In some scenarios, you might want to create a reusable instantiation of a TextExtract operator with a particular set of parameters. For example, imagine you have a simple uncompiled module created without the BigInsights web tool, that uses some of the pre-built named entity extractors. These pre-built extractors can be found in $STREAMS_INSTALL/toolkits/com.ibm.streams.text/lib/TextAnalytics/data/tam/named-entities. In the simple case, if you would like to use the standard set of named entity extractors, you could use the following command:


createTypes.pl --uncompiledModules <path_to_custom_module>
--modulePath <path_to_pre_built_extractors>/BigInsightsWesternNERStandard.jar
--makecomposite
--main
--compositename sample

That example produces an SPL file with the following contents. Note that the modulePath parameter is now set to the same value used by the script.
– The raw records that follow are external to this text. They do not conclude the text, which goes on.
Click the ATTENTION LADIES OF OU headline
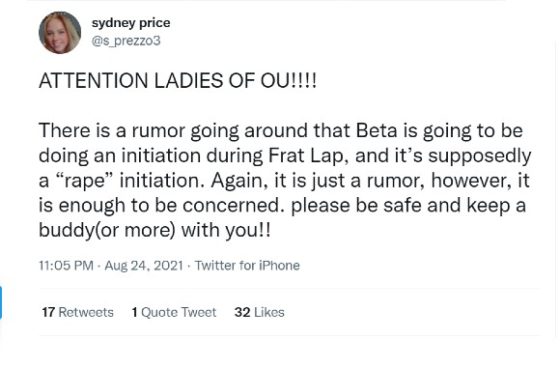 click(178, 81)
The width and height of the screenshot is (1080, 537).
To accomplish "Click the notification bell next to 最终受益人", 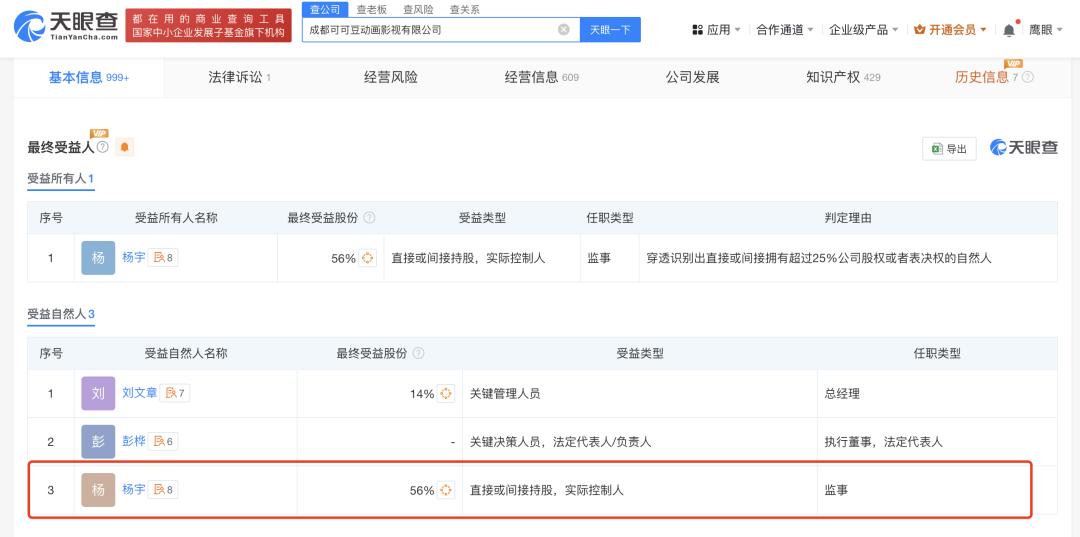I will [125, 148].
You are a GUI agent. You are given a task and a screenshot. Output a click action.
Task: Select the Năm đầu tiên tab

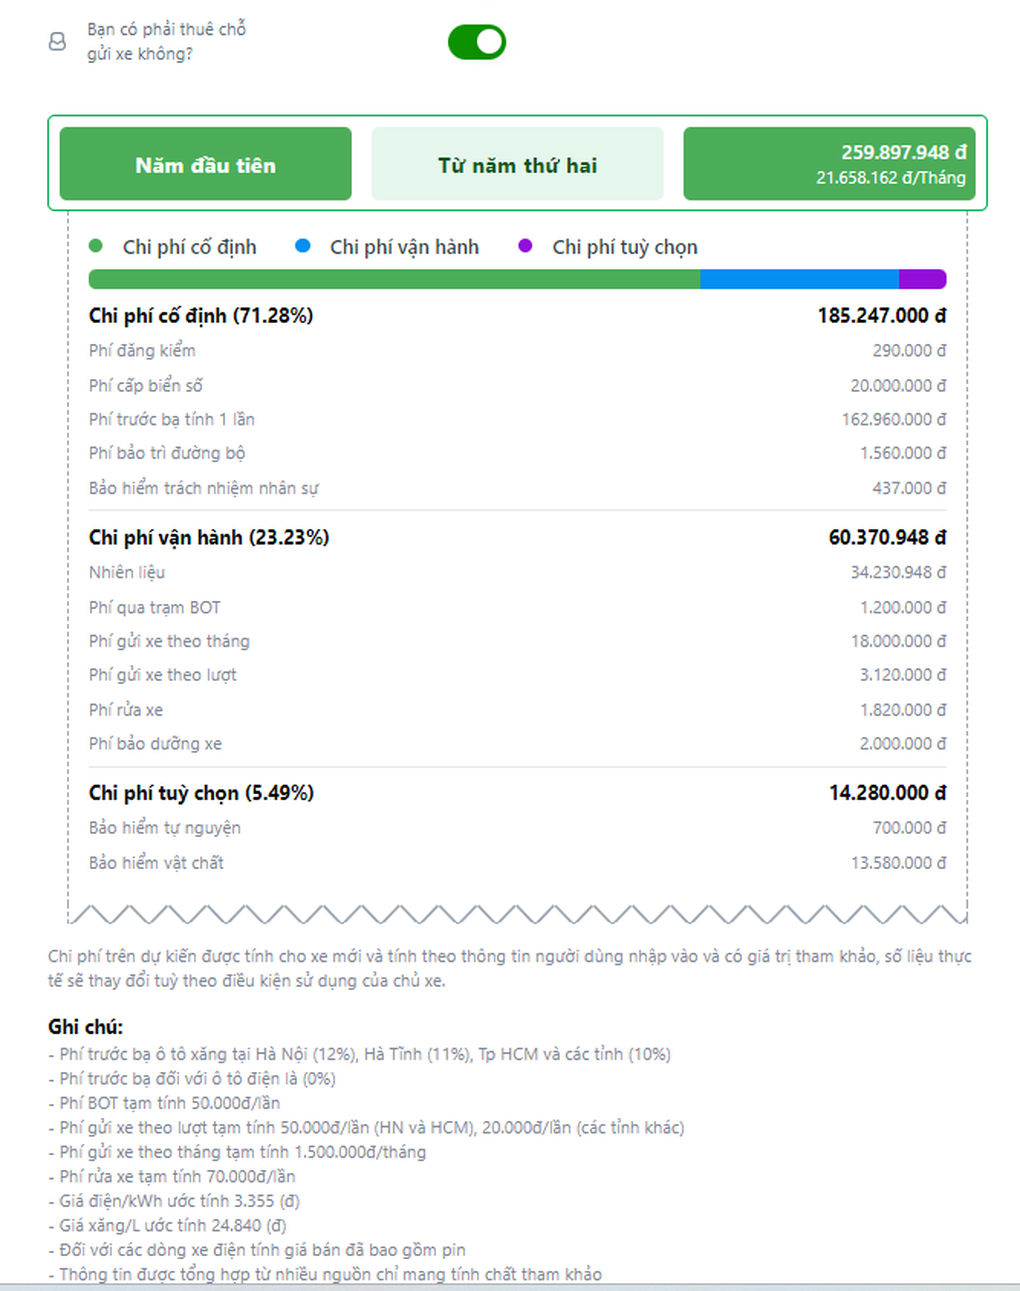pos(205,165)
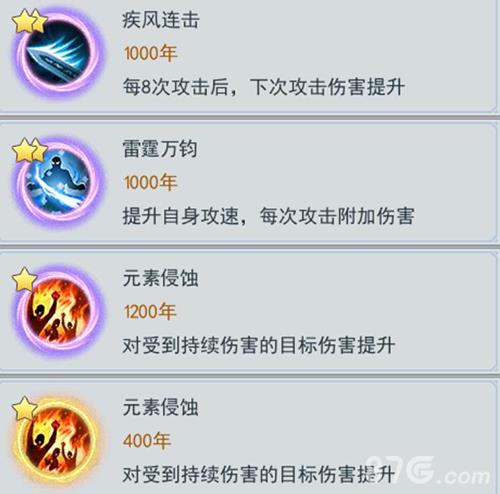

type PersonType = rstring firstname, rstring middlename, rstring lastname, rstring person;
type myPerson2Type = rstring first;
type AllAnnotationsType = list<PersonType> Person , list<myPerson2Type> myPerson2 ;
// a composite for outputMode singlePort
public composite sample(input inputStream;
output AllAnnotationsStream ) { 
graph
  (stream<AllAnnotationsType> AllAnnotationsStream) 
  = com.ibm.streams.text.analytics::TextExtract(inputStream) {
    param
      modulePath: 
      "<path_to_pre_built_extractor>/BigInsightsWesternNERStandard.jar";
      uncompiledModules: "<path_to_custom_module>";
      outputMode: "singlePort";
      tokenizer: "STANDARD";
  }
}

This composite operator can be useful if it is used in multiple places. To have a ready-to-go application, you can include the --main option, which also produces a Main.spl file that calls this composite operator.
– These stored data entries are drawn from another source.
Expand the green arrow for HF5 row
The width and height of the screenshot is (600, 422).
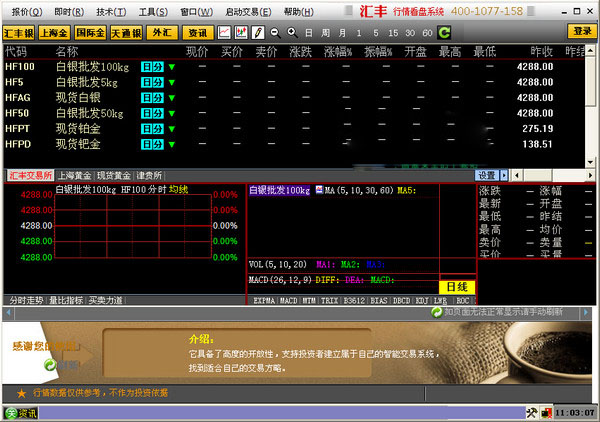171,83
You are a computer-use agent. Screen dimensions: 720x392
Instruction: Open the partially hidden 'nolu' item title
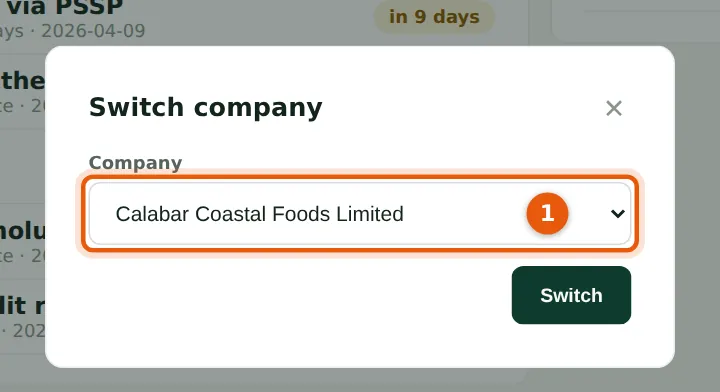pyautogui.click(x=22, y=231)
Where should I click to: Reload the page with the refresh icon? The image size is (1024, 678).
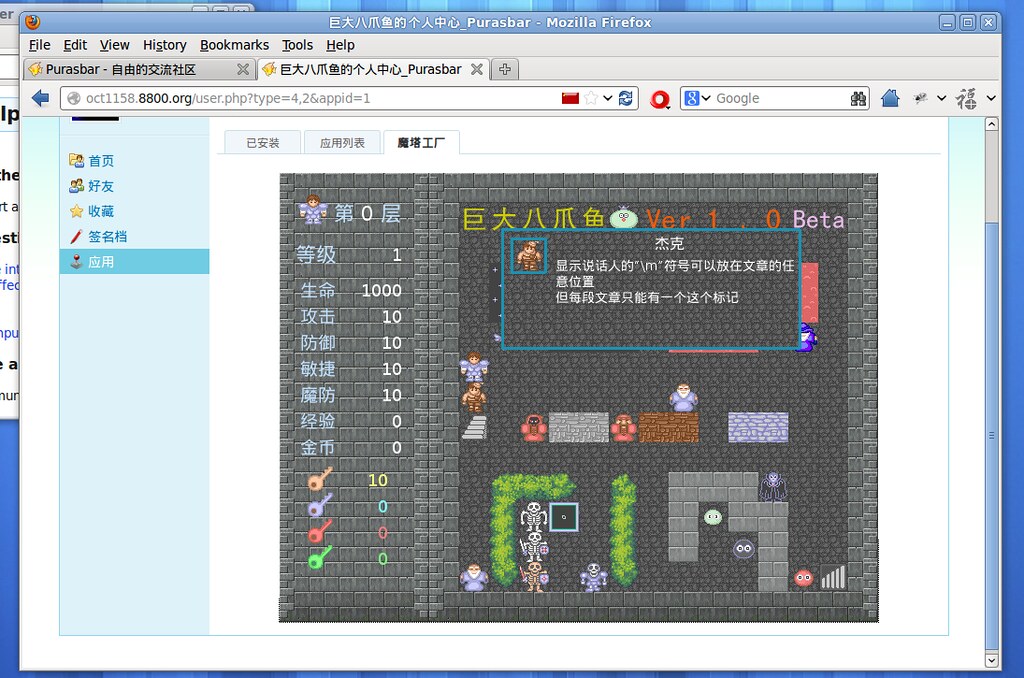click(626, 98)
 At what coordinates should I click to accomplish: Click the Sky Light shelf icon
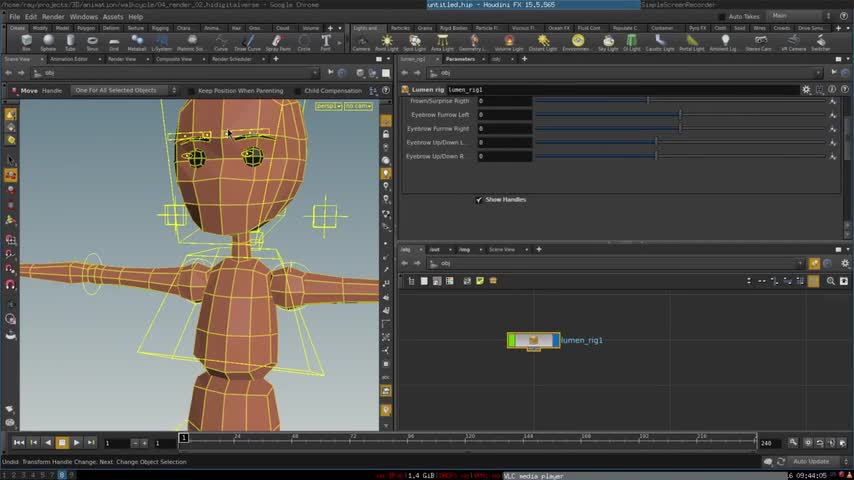[607, 42]
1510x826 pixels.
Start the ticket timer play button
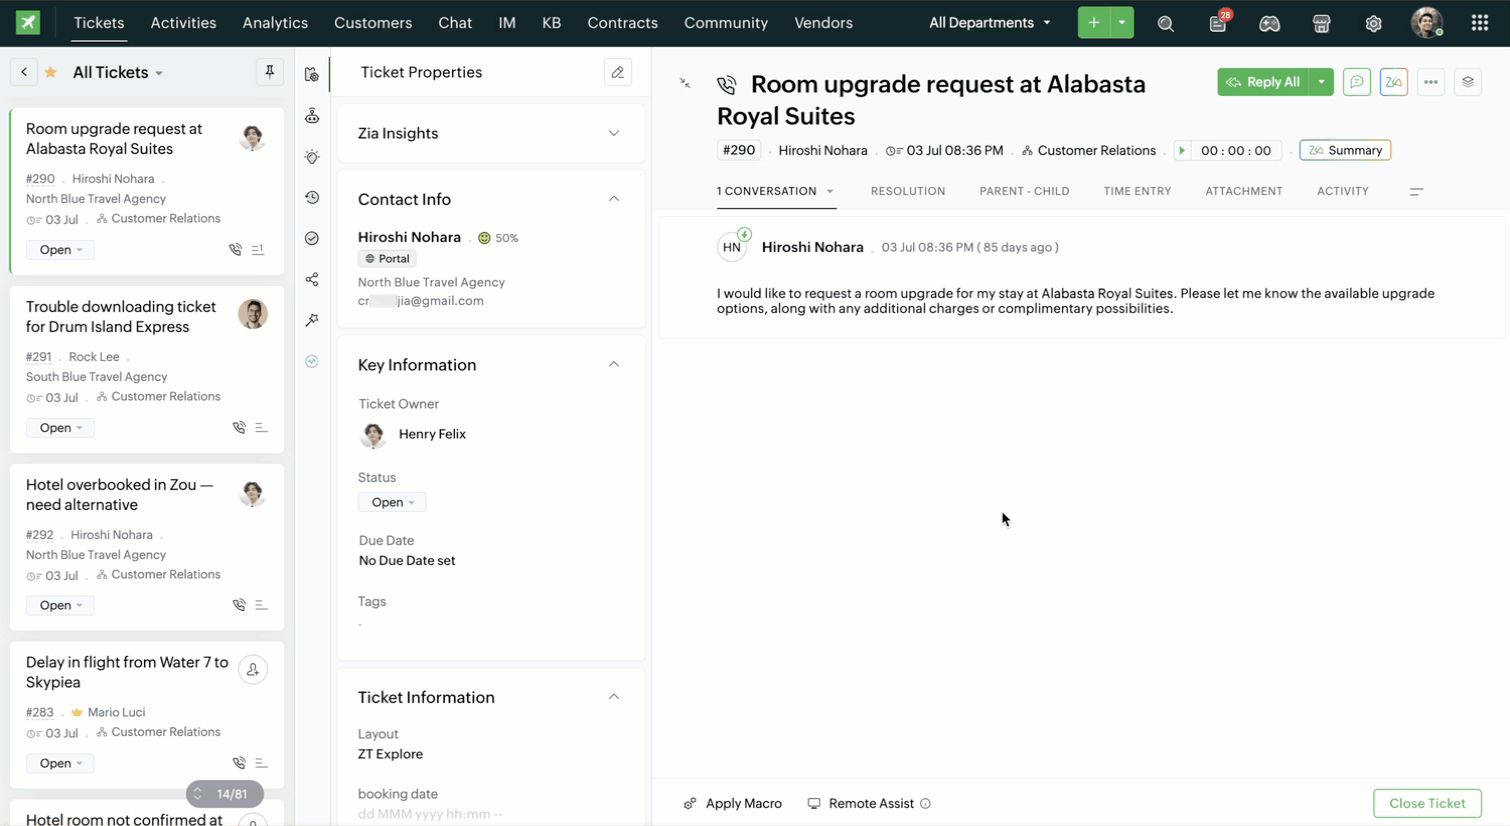[x=1182, y=150]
Another common use case is generating SPL for an extractor created using the BigInsights web tool. As was mentioned before, you can export the uncompiled AQL for the extractor using the "Export AQL" feature in the web tool. This will produce a zip file containing all the needed modules to run your extractor within Streams. You can then use the createTypes script to produce a composite that can be used within your streams application. For example, assuming that you have created an extractor named PersonSearch, and the exported zip file has been extracted into a folder called exportedAQL. You can use the moduleSearchPath parameter with the script to generate an SPL application ready to process text using the TextExtract operator.
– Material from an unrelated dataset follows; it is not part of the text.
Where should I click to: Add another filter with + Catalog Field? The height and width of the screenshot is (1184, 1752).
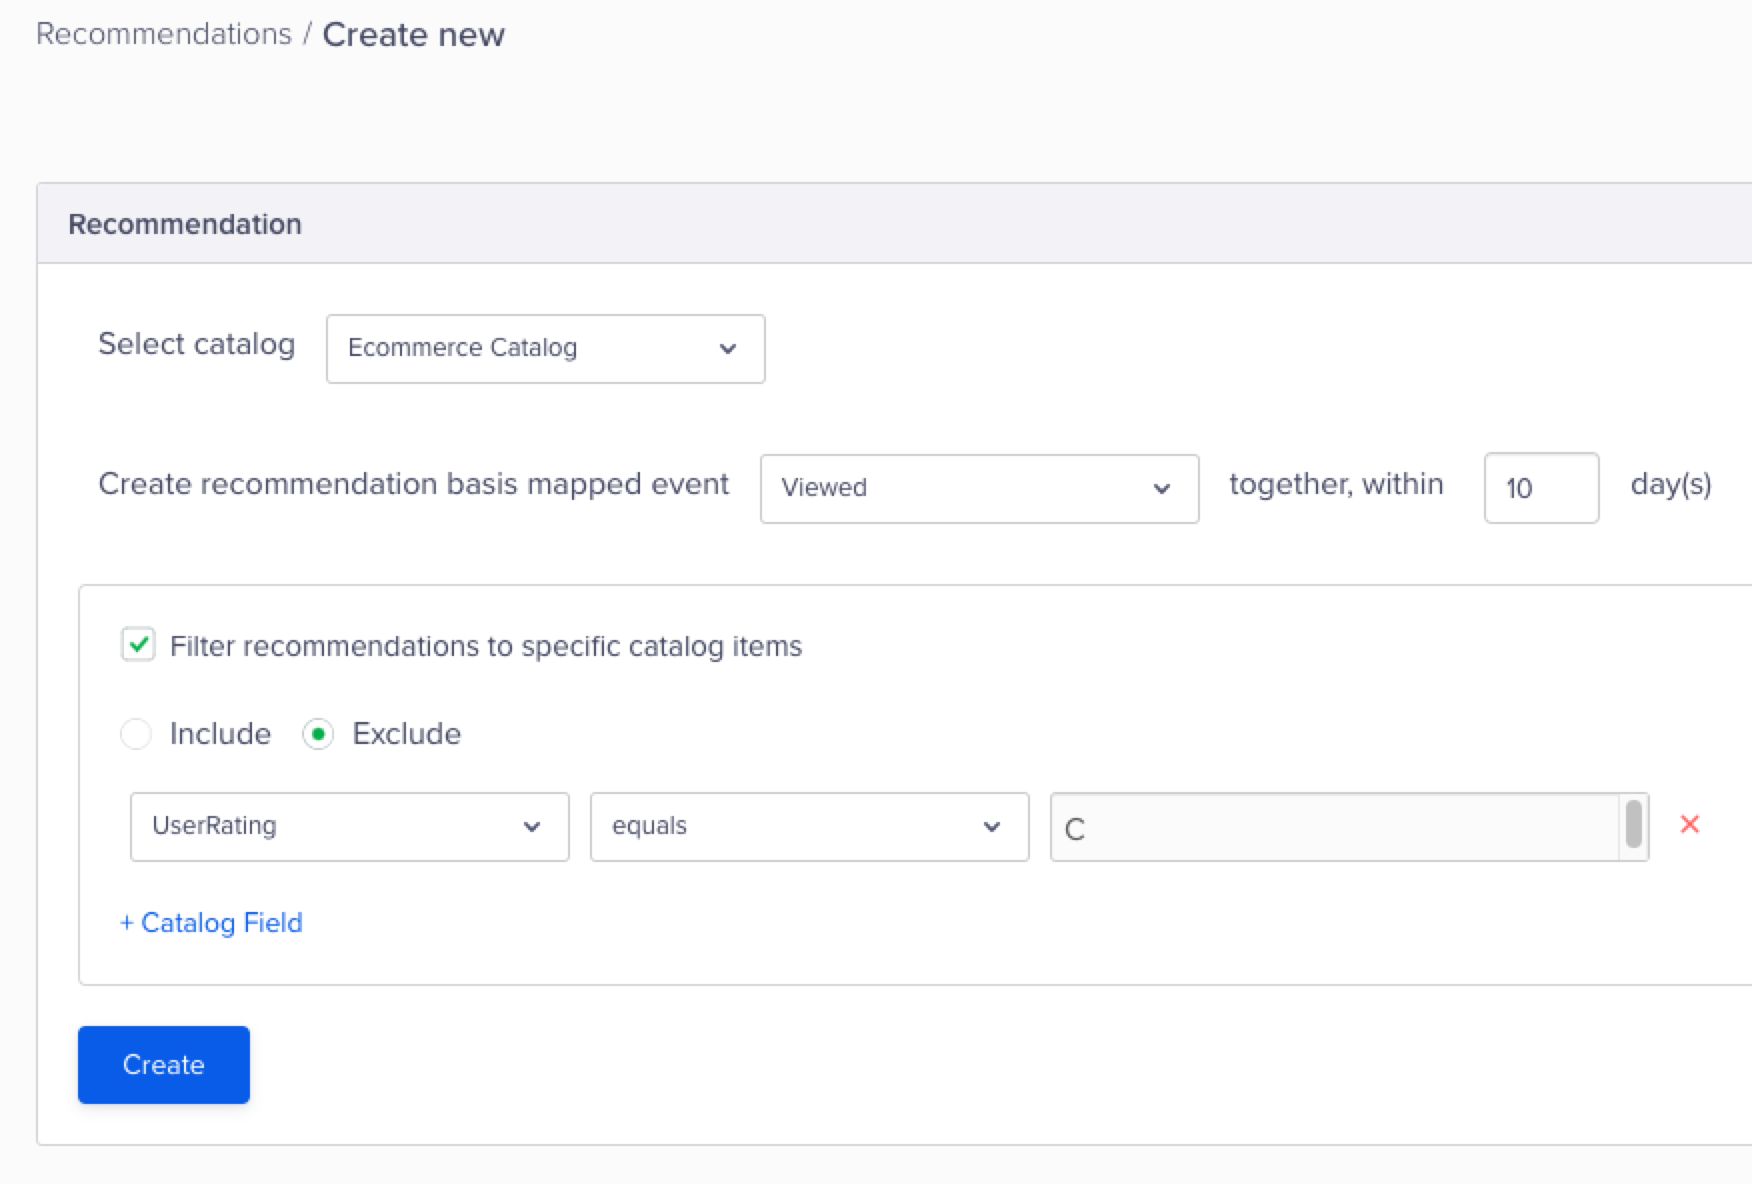click(x=211, y=922)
Executing the following command will produce an SPL application that will use the PersonSearch extractor to analyze the file.


createTypes.pl --moduleSearchPath exportedAQL/ --outputView PersonSearch  --makecomposite --outputfile PersonSearchExtractor.spl --outputMode multiPort --main --compositeName PersonSearchExtractor

Two files will be generated, one named Main.spl and another named PersonSearchExtractor.spl. The parameter outputView allows you to indicate that only the output from the PersonSearch extractor should be produced. The main parameter indicates that a complete application should be created.

Contents of PersonSearchExtractor.spl:


	type PersonSearchType = rstring name, rstring city;
	
	// a composite for outputMode multiPort
	public composite PersonSearch(input InputStream;
			output PersonSearchStream) {
	
	graph
		(stream<PersonSearchType> PersonSearchStream) 
			= com.ibm.streams.text.analytics::TextExtract(InputStream) {
		param
			moduleSearchPath: "/homes/sample/exportedAQL";
			outputMode: "multiPort";
			outputViews: "PersonSearch";
			tokenizer: "STANDARD";
		}
	}

Contents of Main.spl:


composite Main {
        param
    expression<rstring> $inputFile: getSubmissionTimeValue("inputFile");
        graph
       
        stream<rstring inputText> Instream = FileSource() {
            param
          file: $inputFile;
          format: line;
        }
	stream<PersonSearchType> PersonSearch=PersonSearch (Instream) {
        }

	() as SinkPersonSearch = FileSink(PersonSearch) {
		 param
		   file: "PersonSearch_PersonSearch.txt";
	}
}

The moduleSearchPath parameter must be absolute or relative to the directory from within which the createTypes.pl script is run.